Collected data entries:

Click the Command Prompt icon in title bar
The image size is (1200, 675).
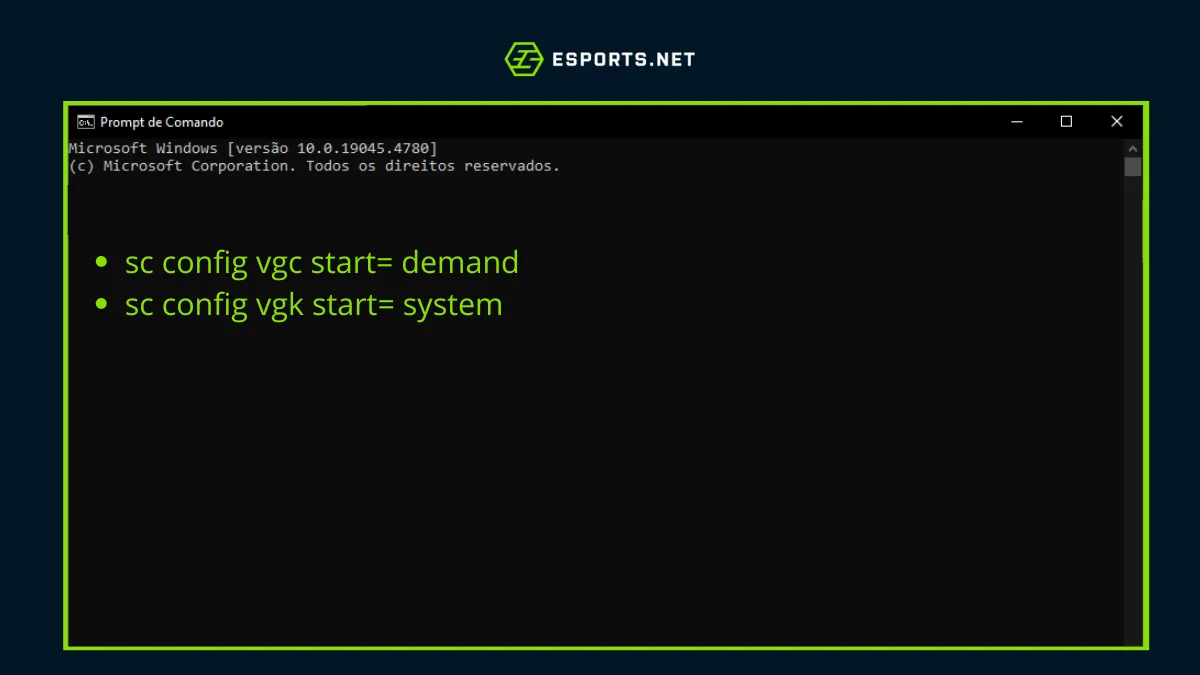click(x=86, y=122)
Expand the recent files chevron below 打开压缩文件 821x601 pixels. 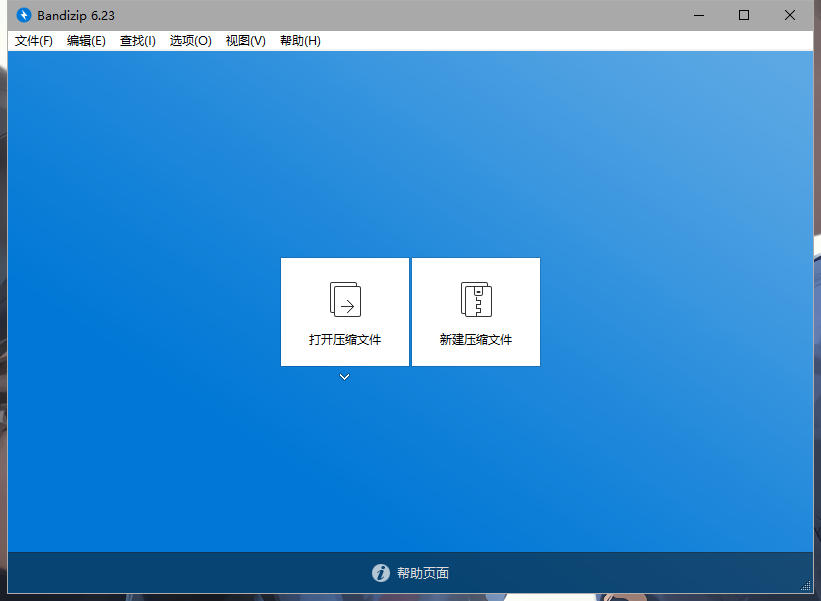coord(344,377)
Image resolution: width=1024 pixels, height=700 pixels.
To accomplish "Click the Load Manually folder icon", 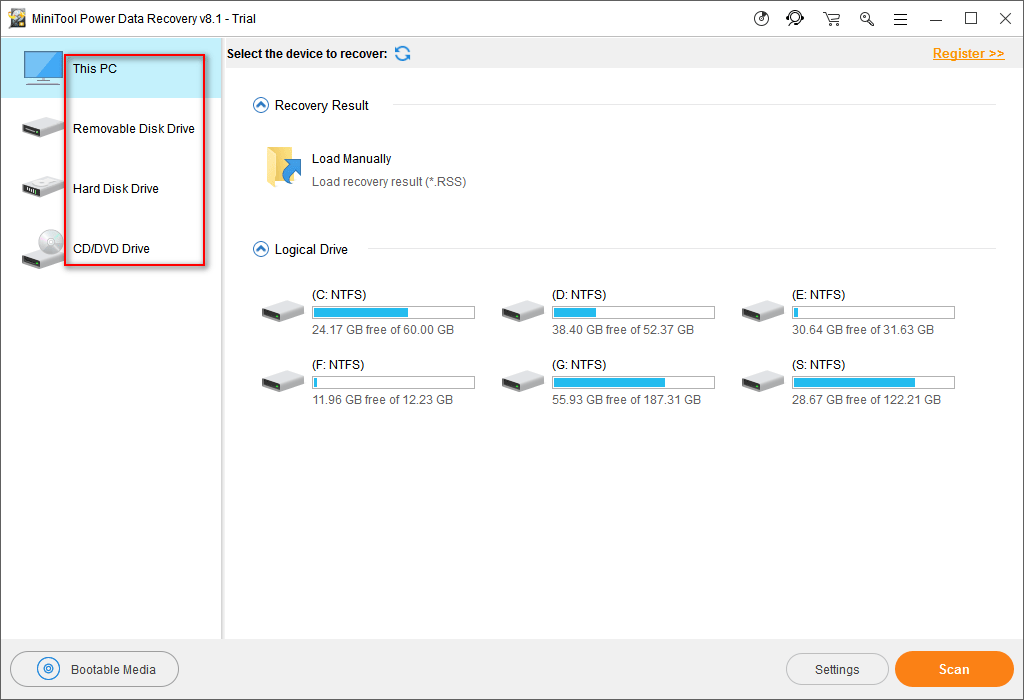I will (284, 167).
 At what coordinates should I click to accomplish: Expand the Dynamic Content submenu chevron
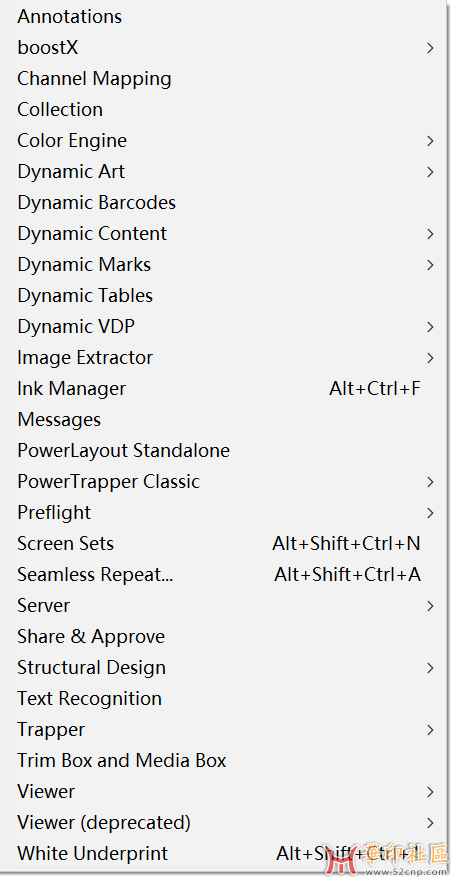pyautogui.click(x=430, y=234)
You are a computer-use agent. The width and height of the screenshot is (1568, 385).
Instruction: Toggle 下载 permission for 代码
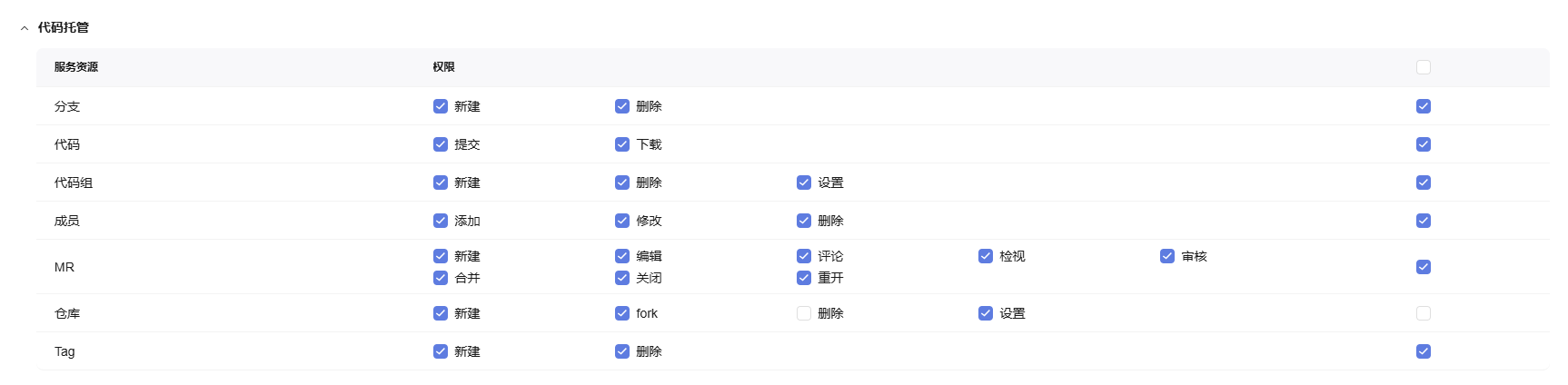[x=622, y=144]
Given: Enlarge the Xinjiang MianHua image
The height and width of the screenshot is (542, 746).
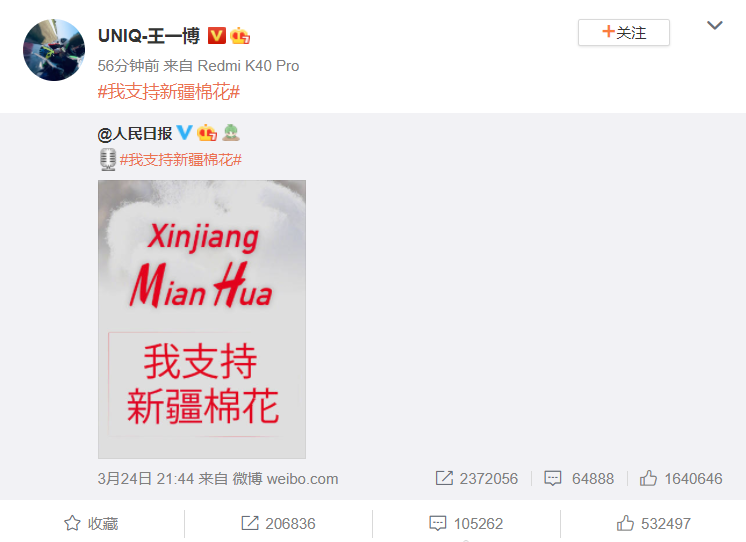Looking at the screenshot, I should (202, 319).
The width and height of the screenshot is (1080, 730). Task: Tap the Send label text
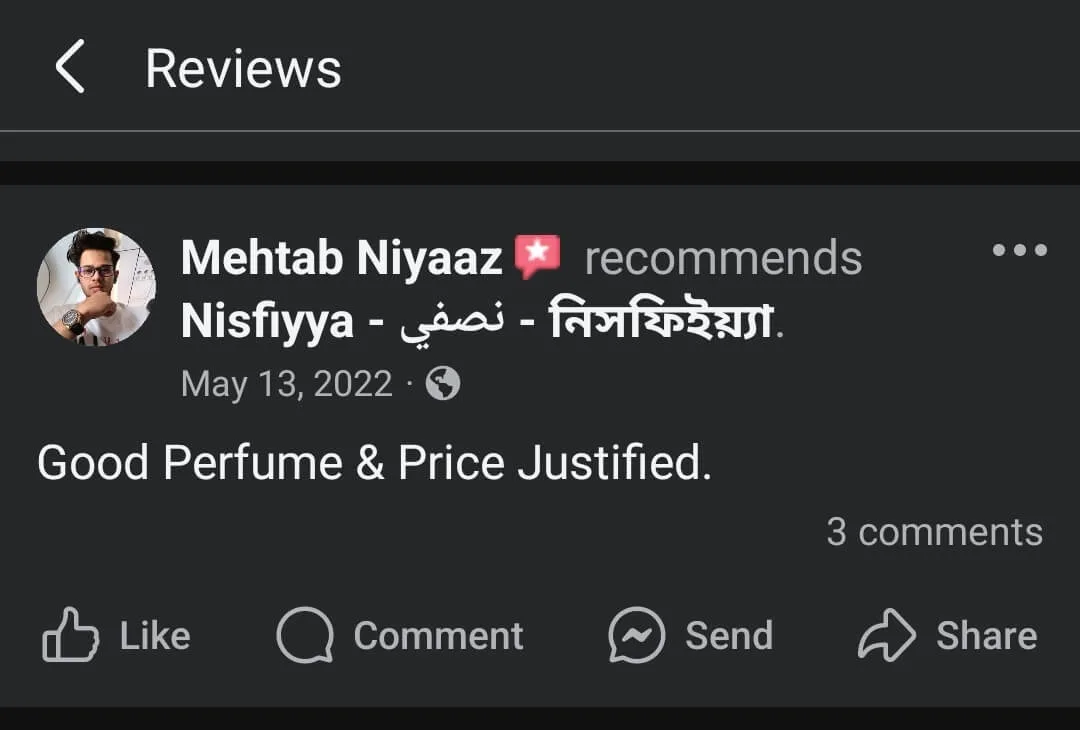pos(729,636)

REQUIREMENT:
Take the line containing "The height and" and every line after it to the end of the records, and restate them verbatim, with no pictures.

SOLUTION TO THIS PROBLEM:
The height and width of the screenshot is (542, 746).
Looking at the screenshot, I should (202, 319).
The width and height of the screenshot is (1080, 730). Task: Tap the Send label text
pos(729,636)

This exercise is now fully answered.